According to the Fed's latest report, economic activity "rose slightly in most Districts", a clear improvement from the descriptions used in the previous months, and that "three regions exhibited modest or moderate growth that offset flat or slightly declining activity in two others." Employment levels were flat or up only slightly across districts and prices rose only at a modest pace across Federal Reserve districts.

Reading further, we find yet another indication of the Trump effect, namely that although growth in economic activity was generally small (thank Biden), expectations for growth rose moderately across most geographies and sectors (thanks Trump) and "business contacts expressed optimism that demand will rise in coming months."

Elsewhere, we find that consumer spending was "generally stable" although many consumer-oriented businesses across Districts noted further increases in price sensitivity among consumers, as well as several reports of increased sensitivity to quality. Among the negative aspects, spending on home furnishings was down, which contacts attributed to limited household mobility, while demand for mortgages was low overall, though reports on recent changes in home loan demand were mixed due to volatility in rates. Commercial real estate lending was similarly subdued. Still, contacts generally reported financing remained available.

Turning to capital spending and purchases of raw materials, these were flat or declining in most Districts while sales of farm equipment were a notable headwind to overall investment activity, and several contacts expressed concerns about the future prices of equipment given ongoing weakness in the farm economy.

Energy activity in the oil and gas sector was flat but demand for electricity generation continued to grow at a robust rate. The rise in electricity demand was driven by rapid expansions in data centers and was reportedly planned to be met by investments in renewable generation capacity in coming years.

Some more details from the Beige Book, starting with Labor Markets:

  • Employment levels were flat or up only slightly across Districts.
  • Hiring activity was subdued as worker turnover remained low and few firms reported increasing their headcount.
  • The level of layoffs was also reportedly low. Contacts indicated they expected employment to remain steady or rise slightly over the next year, but many were cautious in their optimism about any pickup in hiring activity.
  • Wage growth softened to a modest pace across most Districts, as did expectations for wage growth in coming months.
  • Job growth and wage growth for entry-level positions and skilled trades were an exception, rising robustly and expected to grow further through next year.

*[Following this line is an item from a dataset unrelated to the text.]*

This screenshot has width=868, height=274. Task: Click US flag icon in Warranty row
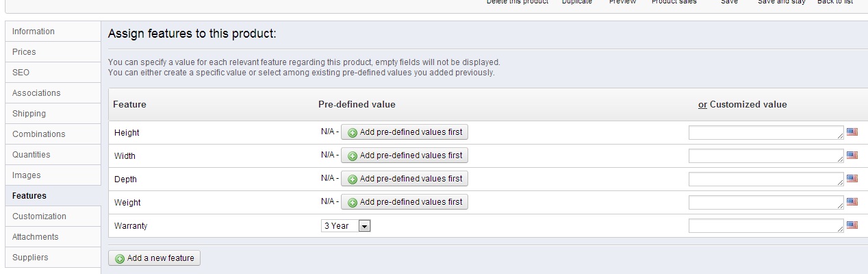pos(852,225)
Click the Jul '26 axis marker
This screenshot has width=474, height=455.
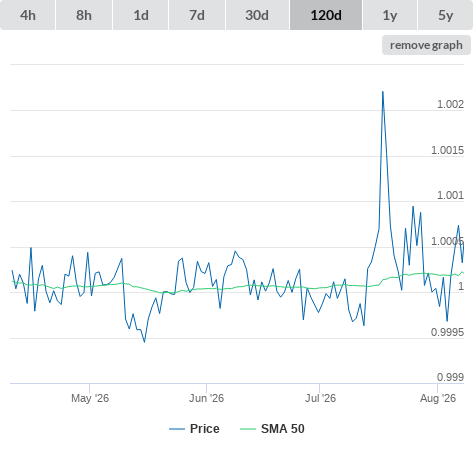tap(320, 398)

While Friday's jobs report will have more to say about this, today's ADP report which indicated a sharp bounce in wage growth suggests that the Fed is now working on stale wage data.

Turning to prices:

  • Prices rose only at a modest pace across Federal Reserve Districts.
  • Both consumer-oriented and business-oriented contacts reported greater difficulty passing costs on to customers.
  • Input prices were said to be rising faster than selling prices for most businesses, resulting in declining profit margins.
  • Although input prices rose generally, contacts in several Districts noted declines in certain raw materials and non-labor costs.
  • In contrast, rising insurance prices were again reported widely as significant costs pressures for many businesses.
  • Contacts indicated they expect the current pace of price growth to persist, but businesses in several Districts indicated tariffs pose a significant upside risk to inflation.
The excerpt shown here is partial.